Q: You said "lower tax cuts." You said that you wanted tax cuts by November 1st. Congress isn't even in session. How is that possible?TRUMP: No, we're going to be passing -- no, no. We're putting in a resolution sometime in the next week, or week and a half, two weeks.Q: A resolution where?TRUMP: We're going to put in -- we're giving a middle-income tax reduction of about 10 percent. We're doing it now for middle-income people. This is not for business; this is for middle. That's on top of the tax decrease that we've already given them.Q: Are you signing an executive order for that?TRUMP: No. No. No. I'm going through Congress.Q: But Congress isn't in session, though.
Despite the fact that all of this was borderline incoherent -- I'm not sure what he thinks a "resolution" is -- the president repeated the vow at a rally in Texas last night, boasting that the chairman of the House Ways & Means Committee has been working on a new tax cut "for a few months," and the proposal is "going to be put in next week."
None of this makes a lick of sense. No one in Congress has any idea what this is about -- even White House officials are reportedly "mystified" -- and since Capitol Hill will be largely empty next week, there won't be anyone around to unveil a new multi-billion-dollar tax proposal.

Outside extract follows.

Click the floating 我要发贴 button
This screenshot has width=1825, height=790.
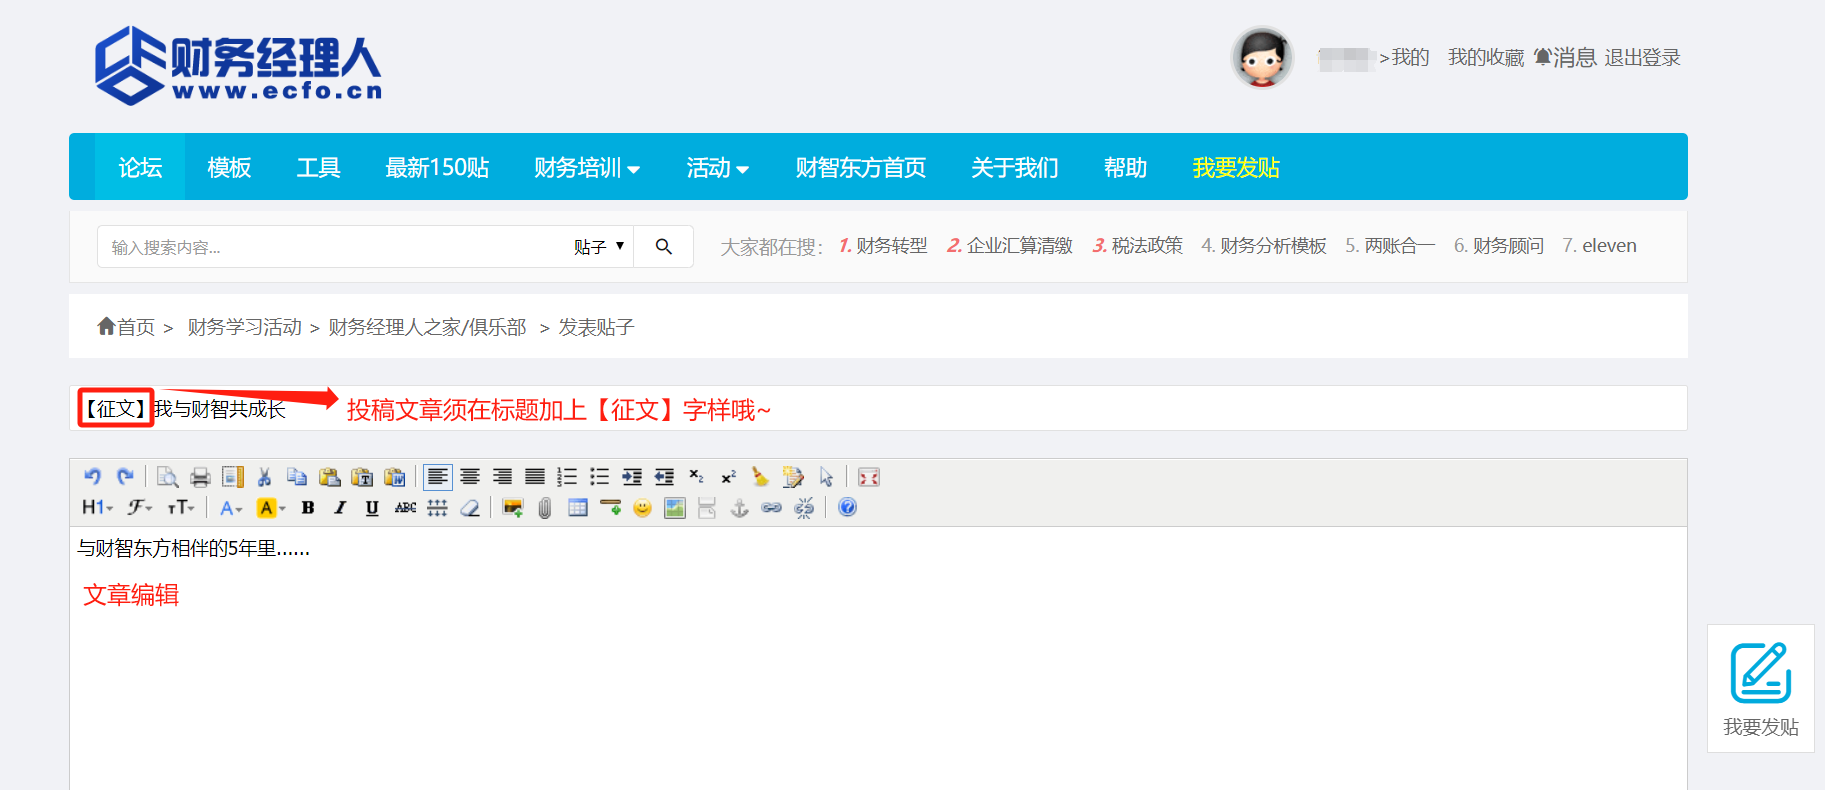1760,688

But while it may be tempting to simply point and laugh at Trump's bizarre confusion, there are a couple of substantive angles to this.

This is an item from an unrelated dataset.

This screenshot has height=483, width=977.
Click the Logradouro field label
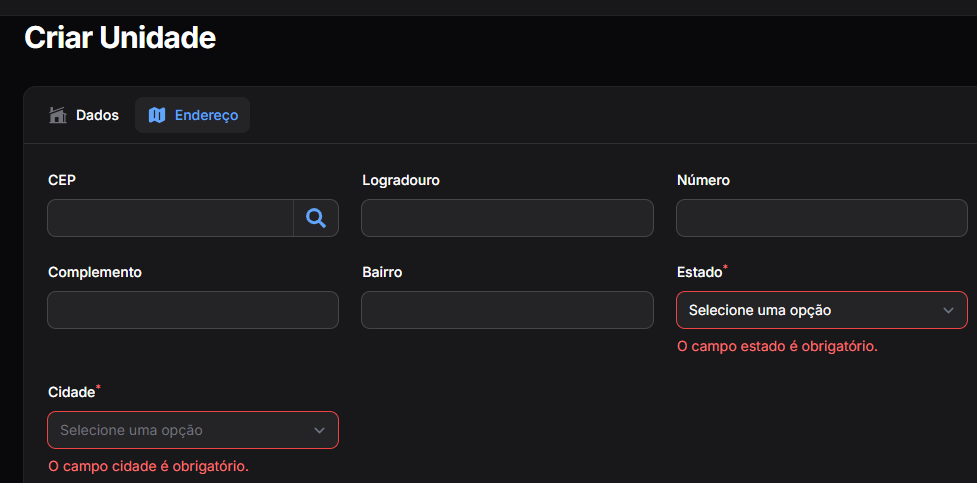pyautogui.click(x=401, y=180)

The first is that there's a growing realization, even inside the Oval Office, that Trump's original tax cuts were a political dud, which has apparently led the president to believe it's time to make up new ones before Election Day.
As the Washington Post's Catherine Rampell explained overnight, "The Republican tax cut is a big, fat failure. It has achieved none of the things that Republicans promised it would. It didn't reduce deficits. It didn't target the middle class. And it didn't win goodwill with voters."
The second angle to keep in mind is that, with just two weeks remaining before the congressional midterm elections, Trump's closing message is based almost entirely on brazen lies.
The president is making up tax cuts. He's making up "riots." He's making up racist conspiracy theories. He's making up health care policies. He's making up voter fraud. He's making up a $110 billion arms deal, which in his mind will create 500,000, 600,000, or a million jobs.
With the pressure on and early voting underway, Donald Trump has decided reality is an opponent that needs to be defeated.